I for one, am very interested in your observations. So thanks.


----------



## Willie Nunez

johndeere and GT5000,
When I first came onto the GW forum, I was told, in so many words, that if you don't own the product your opinion is not worth much(if anything). I never agreed with this. So, I respect your opinion.
However, now that the Johnny Bucket is available with power dump plus a new feature which puts down force on it, I think I'll go ahead and order one. I'll be the one to become the expert on it. Obviously, I think it's more than a wheelbarrow, or toy. I actually have a lot of work to do with it. I should have it, and working, in about 20 days. Also, I believe my front spindles are plenty strong enough for this task. We'll see.


----------



## Argee

MGM - Good review and good commentary. The pics were great too. If I didn't have a tractor with a bucket on it, I might consider a JohnnyBucket. As you stated when you first started out with it, one needs to take it slow. Looks like it did a hell of a nice job for you.

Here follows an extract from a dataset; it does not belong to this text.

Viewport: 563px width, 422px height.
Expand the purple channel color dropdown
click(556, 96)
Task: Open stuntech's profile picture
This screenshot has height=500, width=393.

Please don't take the commentary of the naysayers to seriously or let it inhibit you from giving your testimonial. If they don't like the JB, they shouldn't buy one. I for one appreciate the perspectives and reviews, good or bad, from people who have purchased the product and tried it on their own. I'm sure the majority of the forum agrees on this.


----------



## Styx

_"johndeere and GT5000,
When I first came onto the GW forum, I was told, in so many words, that if you don't own the product your opinion is not worth much(if anything)."_





Willie,

How quickly they forget.


----------



## jd332

MGM, a solution to your cable snapping problem would be to add a proximity switch to your bucket mounted in such a way that when the bucket is in or near the fully raised position the switch would engage and the break the circuit. The switch would be inserted into the 'raise' wire circuit. When the bucket is lowered the switch would disengage enabling the raise circuit again. Seems like that should be standard feature.


----------



## jodyand

jd332 Welcome to tractorforum glad to have you aboard:friends: :cheers: 
Jody


----------



## johndeere

Well maybe im a Goofball with out a brain then.Because there just is not a chance I would ever try to attach a bucket to the front of my old Cub Cadet 1250.If I did I would for sure attempt to play in the dirt after dark when I could not be seen.I would not want passers by to think.Look at that Goofball he must not have a brain in his head.


----------



## MGM

We all are goofballs in one way or another, johndeere. 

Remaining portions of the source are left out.